Action item ->
The listing that follows is to be repeated exactly.

════════

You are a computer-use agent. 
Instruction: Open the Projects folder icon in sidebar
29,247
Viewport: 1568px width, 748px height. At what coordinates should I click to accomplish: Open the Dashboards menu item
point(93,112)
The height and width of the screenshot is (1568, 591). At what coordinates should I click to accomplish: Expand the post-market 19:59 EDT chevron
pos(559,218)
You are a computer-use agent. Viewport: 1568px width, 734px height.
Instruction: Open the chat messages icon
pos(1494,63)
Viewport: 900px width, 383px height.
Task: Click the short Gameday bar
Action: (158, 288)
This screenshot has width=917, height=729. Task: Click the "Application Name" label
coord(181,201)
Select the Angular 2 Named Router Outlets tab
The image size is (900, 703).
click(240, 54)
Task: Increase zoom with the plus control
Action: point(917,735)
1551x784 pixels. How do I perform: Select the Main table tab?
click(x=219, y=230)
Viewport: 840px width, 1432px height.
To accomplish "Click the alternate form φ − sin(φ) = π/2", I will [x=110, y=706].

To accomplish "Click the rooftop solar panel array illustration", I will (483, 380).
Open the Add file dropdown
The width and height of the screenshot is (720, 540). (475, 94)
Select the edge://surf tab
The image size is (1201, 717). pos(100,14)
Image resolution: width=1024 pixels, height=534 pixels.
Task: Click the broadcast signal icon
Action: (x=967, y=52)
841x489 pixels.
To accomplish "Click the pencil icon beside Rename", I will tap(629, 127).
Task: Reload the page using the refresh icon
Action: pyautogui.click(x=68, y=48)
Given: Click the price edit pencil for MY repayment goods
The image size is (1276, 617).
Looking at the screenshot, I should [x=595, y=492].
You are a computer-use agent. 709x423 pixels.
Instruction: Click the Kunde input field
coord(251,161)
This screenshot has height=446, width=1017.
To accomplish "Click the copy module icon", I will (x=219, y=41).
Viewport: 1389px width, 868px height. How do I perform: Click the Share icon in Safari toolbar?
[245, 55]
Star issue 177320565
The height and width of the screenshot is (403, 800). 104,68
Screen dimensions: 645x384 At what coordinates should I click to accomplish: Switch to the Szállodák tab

════════

Response below ->
You are a computer-use agent. 
Instruction: Open the Projects folder icon in sidebar
29,247
Viewport: 1568px width, 748px height. At what coordinates should I click to accomplish: Open the Dashboards menu item
point(93,112)
The height and width of the screenshot is (1568, 591). At what coordinates should I click to accomplish: Expand the post-market 19:59 EDT chevron
pos(559,218)
You are a computer-use agent. Viewport: 1568px width, 734px height.
Instruction: Open the chat messages icon
pos(1494,63)
Viewport: 900px width, 383px height.
Task: Click the short Gameday bar
Action: (158, 288)
This screenshot has width=917, height=729. Task: Click the "Application Name" label
coord(181,201)
Select the Angular 2 Named Router Outlets tab
The image size is (900, 703).
click(240, 54)
Task: Increase zoom with the plus control
Action: point(917,735)
1551x784 pixels. How do I perform: Select the Main table tab?
click(x=219, y=230)
Viewport: 840px width, 1432px height.
To accomplish "Click the alternate form φ − sin(φ) = π/2", I will [x=110, y=706].

To accomplish "Click the rooftop solar panel array illustration", I will (483, 380).
Open the Add file dropdown
The width and height of the screenshot is (720, 540). (475, 94)
Select the edge://surf tab
The image size is (1201, 717). pos(100,14)
Image resolution: width=1024 pixels, height=534 pixels.
Task: Click the broadcast signal icon
Action: (x=967, y=52)
841x489 pixels.
To accomplish "Click the pencil icon beside Rename", I will tap(629, 127).
Task: Reload the page using the refresh icon
Action: pyautogui.click(x=68, y=48)
Given: Click the price edit pencil for MY repayment goods
The image size is (1276, 617).
Looking at the screenshot, I should [x=595, y=492].
You are a computer-use agent. 709x423 pixels.
Instruction: Click the Kunde input field
coord(251,161)
This screenshot has height=446, width=1017.
To accomplish "Click the copy module icon", I will (x=219, y=41).
Viewport: 1389px width, 868px height. How do I perform: Click the Share icon in Safari toolbar?
[245, 55]
Star issue 177320565
The height and width of the screenshot is (403, 800). 104,68
Screen dimensions: 645x384 At what coordinates should I click to accomplish: Switch to the Szállodák tab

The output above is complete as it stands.